8 shows a filter dust removal device for removing dust from the filter at the inlet of the blower 30, according to another embodiment of the present invention. As shown in the figure, the filter dust removing apparatus includes a first injector 83 for injecting compressed air toward the filter 75 and a second injector 84 for injecting compressed air toward the T-type combined engine 35 . On the respective injection devices, on / off valves 81 and 82 are provided and controlled by the control unit 40.

In the present invention, the blower 30 gas inlet portion 80 is in communication with the T-type merging body 35, and a filter 75 is normally inserted between the gas inlet portion 80 and the blower 30, If the dust is mixed with the exhaust gas and discharged from the cyclone, it is filtered out of this filter before it is discharged to the outside, although the dust removal process is very small in the process. Thus, after a considerable amount of time has elapsed, it is necessary to remove the filter because the filter will accumulate a significant amount of dust. Therefore, when the blower 30 stops operating, the controller 30 controls the main and auxiliary on / off valves (81, 82) and the T-type combined orifice (35) 43, and 44 are opened to inject compressed air. At this time, when the compressed air injected from the first injecting device 83 drops dust accumulated in the filter, the compressed air injected from the second injecting device 84 mixes the falling dust into the compressed air and sends it to the cyclone, Let it fall into the tank.
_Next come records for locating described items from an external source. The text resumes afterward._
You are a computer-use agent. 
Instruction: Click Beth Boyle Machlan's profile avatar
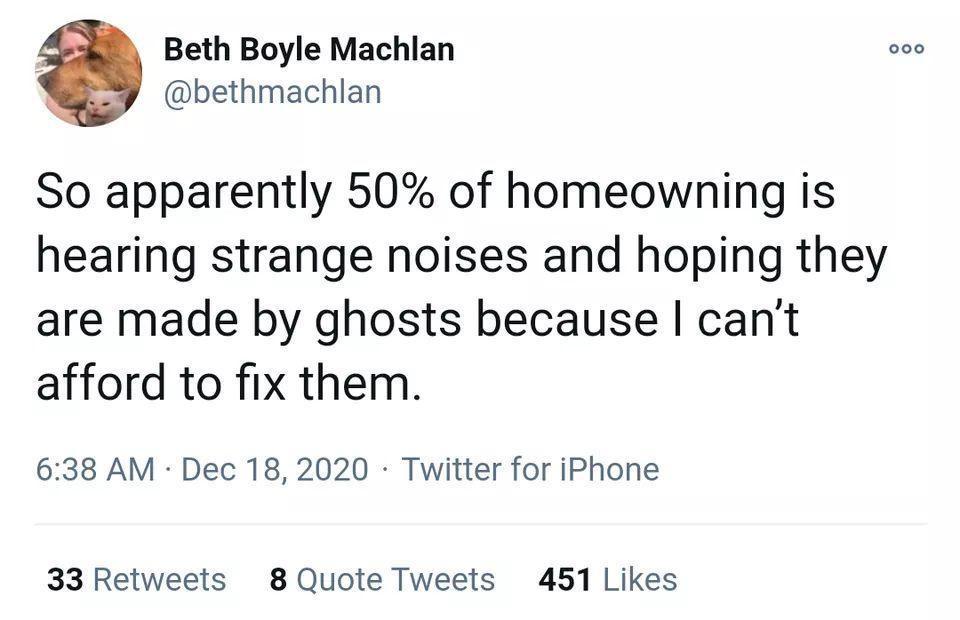[88, 73]
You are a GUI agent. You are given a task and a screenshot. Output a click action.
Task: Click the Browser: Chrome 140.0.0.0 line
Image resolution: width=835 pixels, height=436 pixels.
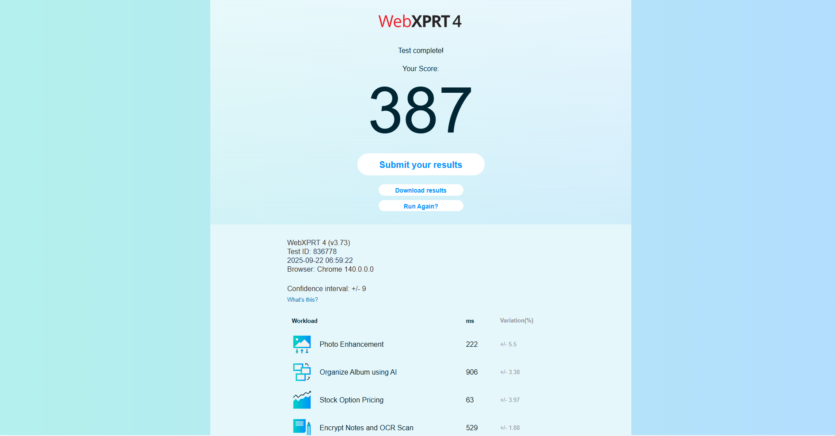[330, 269]
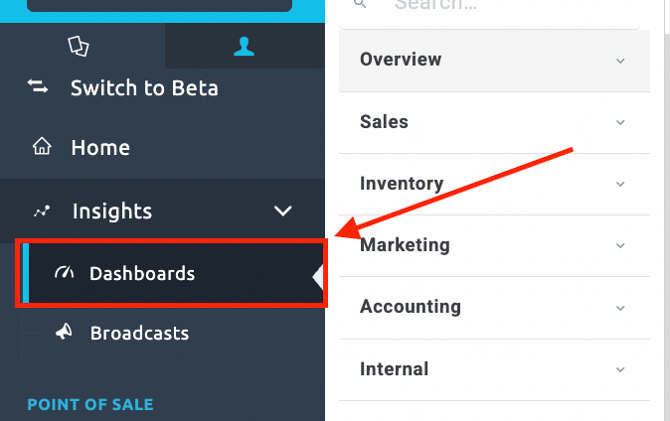This screenshot has width=670, height=421.
Task: Open the Broadcasts menu item
Action: tap(139, 333)
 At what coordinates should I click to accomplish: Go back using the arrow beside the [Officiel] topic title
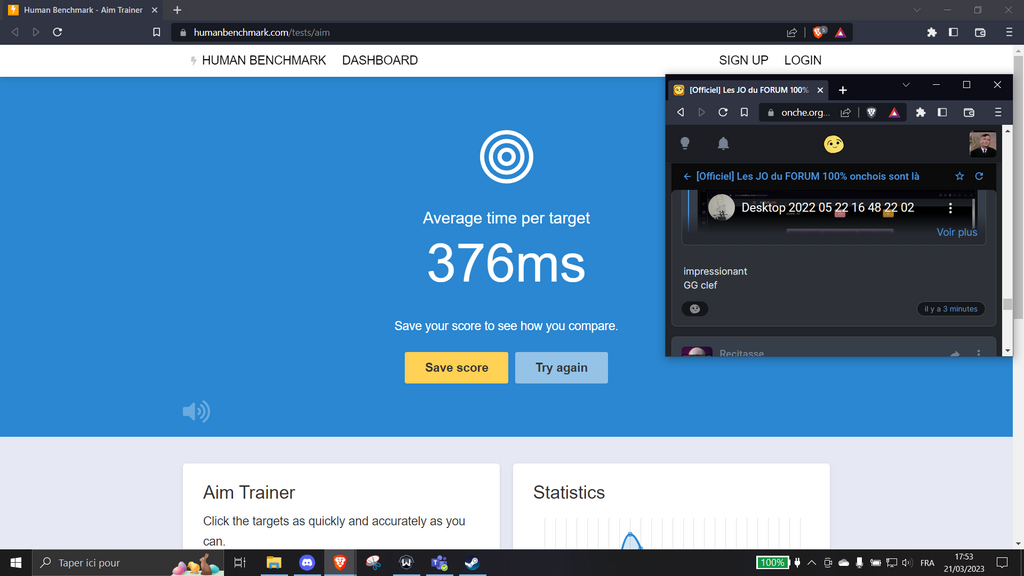tap(687, 176)
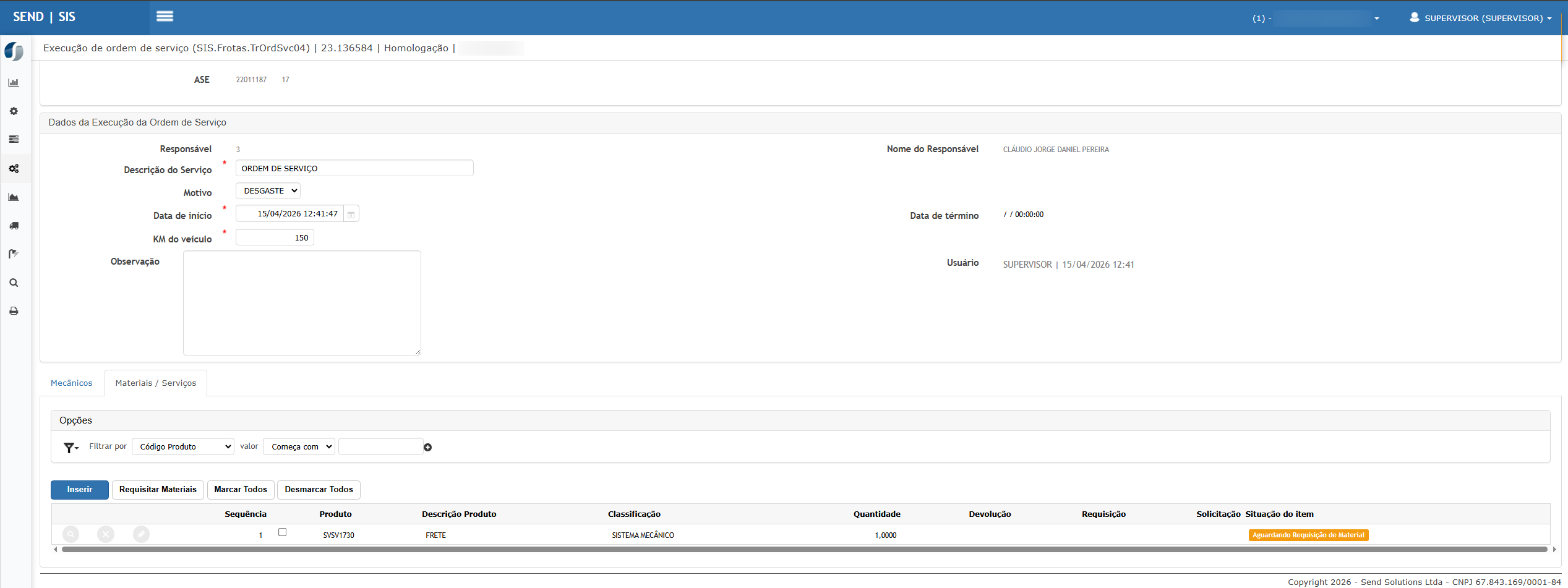The height and width of the screenshot is (588, 1568).
Task: Check the box for product SVSV1730
Action: click(x=282, y=532)
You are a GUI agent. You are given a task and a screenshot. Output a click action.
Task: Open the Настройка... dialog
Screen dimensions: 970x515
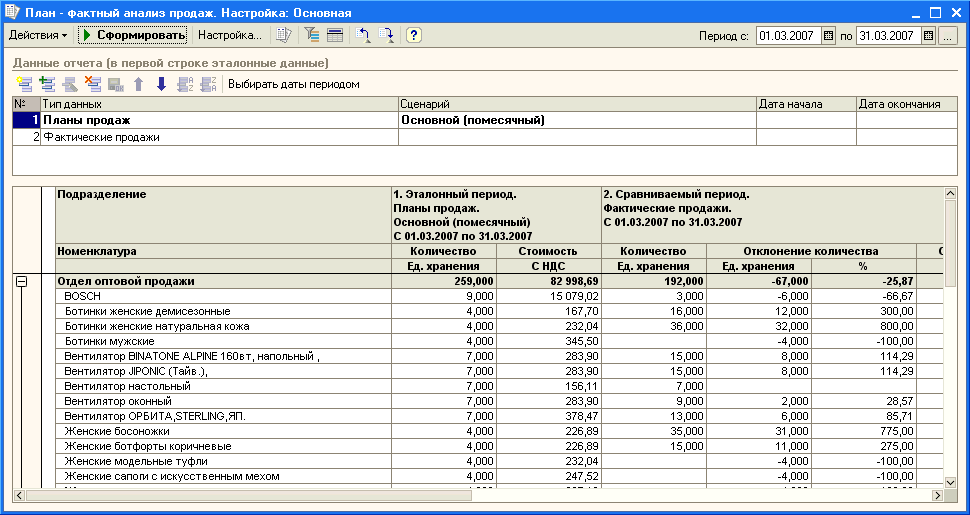[x=230, y=35]
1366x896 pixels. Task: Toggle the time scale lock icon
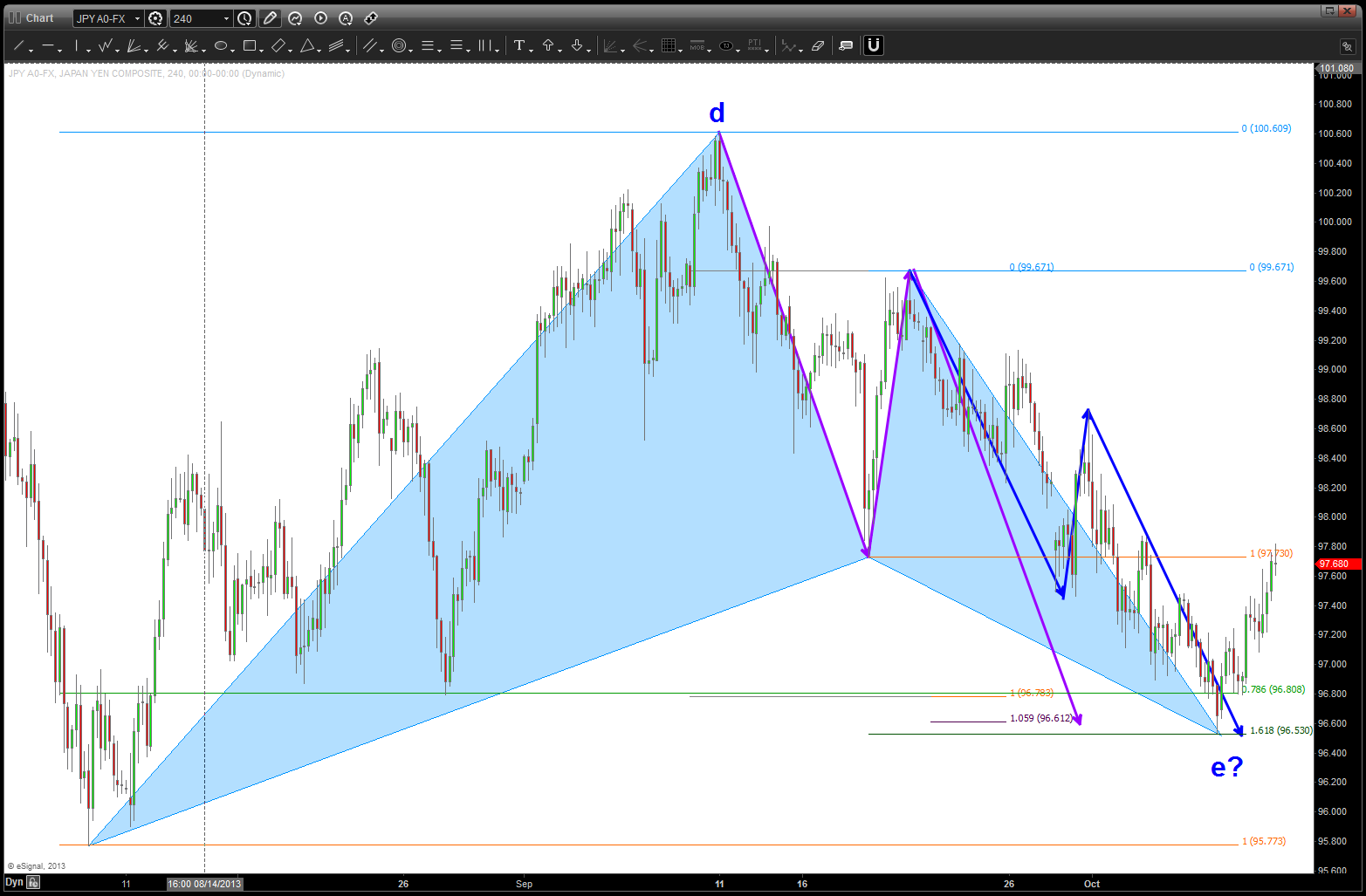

As described above, according to the cyclone type multi-stage dust collecting apparatus of the present invention, the dust is completely removed from the dust-containing gas discharged from the waste gas treatment device, whereby the purified gas can be discharged to the outside, It is possible to improve the efficiency by performing the dust removal continuously without interrupting the process, thereby having an advantage that the process cost is lowered.

Claims (6)

A gas inlet pipe communicating with the waste gas treatment device and branched at a predetermined portion; A main cyclone and an auxiliary cyclone communicated with the branch gas inflow pipe, respectively; A collecting tank communicating independently with the lower portion of the main cyclone and the auxiliary cyclone; A blower communicating with an upper portion of the main cyclone and the auxiliary cyclone through a mixing tube; Wherein the main cyclone and the auxiliary cyclone are composed of at least two serially connected cyclones, and the main cyclone and the auxiliary cyclone each comprise a selection means for allowing only one of the main cyclone and the auxiliary cyclone to operate. Dust collector. The apparatus of claim 1, wherein the selecting means comprises: powder detecting means formed in the collecting tank; A main inflow opening and closing valve provided on the gas inflow pipe and the infusion pipe; And a controller for controlling the opening and closing of the main and auxiliary opening / closing valves in response to the detection signal from the powder detecting means. 2. The apparatus according to claim 1, wherein the selecting means comprises: a primary inlet and a secondary opening / closing valve disposed on the gas inlet pipe and the sheath pipe; Wherein the dust collecting tank is a transparent window formed on a front surface of the collecting tank. The multi-stage cyclone-type dust collector according to claim 2 or 3, wherein the on-off valve is an air valve. The multi-stage cyclone-type dust collector according to claim 1, further comprising a filter dust removing device for removing dust from the blower gas inflow filter. The apparatus according to claim 5, wherein the filter dust removing device comprises: a first injector for injecting compressed air toward the filter; a second injector for injecting compressed air toward the merging engine; And the valve is constituted by a valve.